Mears will look to grow its development arm in anticipation of fewer public sector maintenance contract renewals in the next 12 months, its half-year results have revealed.
The firm increased pre-tax profit 4 per cent to £19m for the six months to 30 June 2018, up from £18.3m in the same period of 2017.
Revenue for the period stood at £435.3m, down 8 per cent compared with the £470.8m posted in H1 2017.
The company’s maintenance arm drove much of this revenue in the first half, bringing in £292.9m over the six months.
Mears said it had responded to housing market growth by developing its housebuilding capabilities to widen its focus beyond responsive and planned maintenance work.
The firm added that, while it did not see itself as a property developer, an increasing number of contracts required a broader offering of services.
As an example of its broader offering, Mears cited its appointment as preferred bidder for a £110m contract to build four care homes under a design, build, finance and operate (DBFO) model.
The contract comprises £50m for the design-and-build component, to be completed in 2019/20, around £50m for housing management and maintenance over a 50-year period, and £10m for care provision over an initial 10-year period.
Mears said it anticipated a “good pipeline” of DBFO opportunities with local authorities looking to boost their assisted living and care facilities.
However, housing maintenance growth was expected to be low, as most work was secured through public procurement and there were no existing contracts up for renewal over the next 18 months.

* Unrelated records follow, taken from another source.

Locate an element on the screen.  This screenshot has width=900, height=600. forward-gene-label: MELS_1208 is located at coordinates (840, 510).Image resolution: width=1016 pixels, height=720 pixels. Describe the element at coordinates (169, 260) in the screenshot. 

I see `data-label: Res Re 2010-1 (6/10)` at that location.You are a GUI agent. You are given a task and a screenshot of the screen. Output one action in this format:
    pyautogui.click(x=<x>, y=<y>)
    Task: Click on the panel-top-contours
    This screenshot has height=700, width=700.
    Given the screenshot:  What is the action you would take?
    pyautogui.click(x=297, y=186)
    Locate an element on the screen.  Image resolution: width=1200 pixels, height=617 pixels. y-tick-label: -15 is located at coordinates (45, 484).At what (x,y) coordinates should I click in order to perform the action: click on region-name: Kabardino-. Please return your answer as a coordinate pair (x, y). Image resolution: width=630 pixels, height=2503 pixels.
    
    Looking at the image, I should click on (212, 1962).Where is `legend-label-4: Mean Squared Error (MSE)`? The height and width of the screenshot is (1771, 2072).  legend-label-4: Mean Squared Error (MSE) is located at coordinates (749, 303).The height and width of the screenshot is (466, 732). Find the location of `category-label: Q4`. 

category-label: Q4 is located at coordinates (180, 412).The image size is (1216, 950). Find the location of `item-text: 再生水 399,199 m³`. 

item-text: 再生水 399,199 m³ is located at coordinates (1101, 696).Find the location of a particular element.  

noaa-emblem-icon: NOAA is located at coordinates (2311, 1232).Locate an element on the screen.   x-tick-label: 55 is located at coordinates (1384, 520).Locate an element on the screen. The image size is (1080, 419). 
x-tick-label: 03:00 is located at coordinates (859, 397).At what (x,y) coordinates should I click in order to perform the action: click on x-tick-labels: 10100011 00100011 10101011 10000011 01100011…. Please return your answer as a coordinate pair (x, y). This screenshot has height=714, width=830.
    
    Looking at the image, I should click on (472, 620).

The company said its smallest but fastest-growing division was housing development, driven by the shortage of affordable housing.
Its development arm’s work followed either a contracting model or a joint venture model, the firm added.
Last month Mears was forced to call a general meeting after a shareholder called for the removal of chairman Bob Holt.
Mears subsequently announced that Mr Holt would not seek re-appointment at the next AGM in June 2019.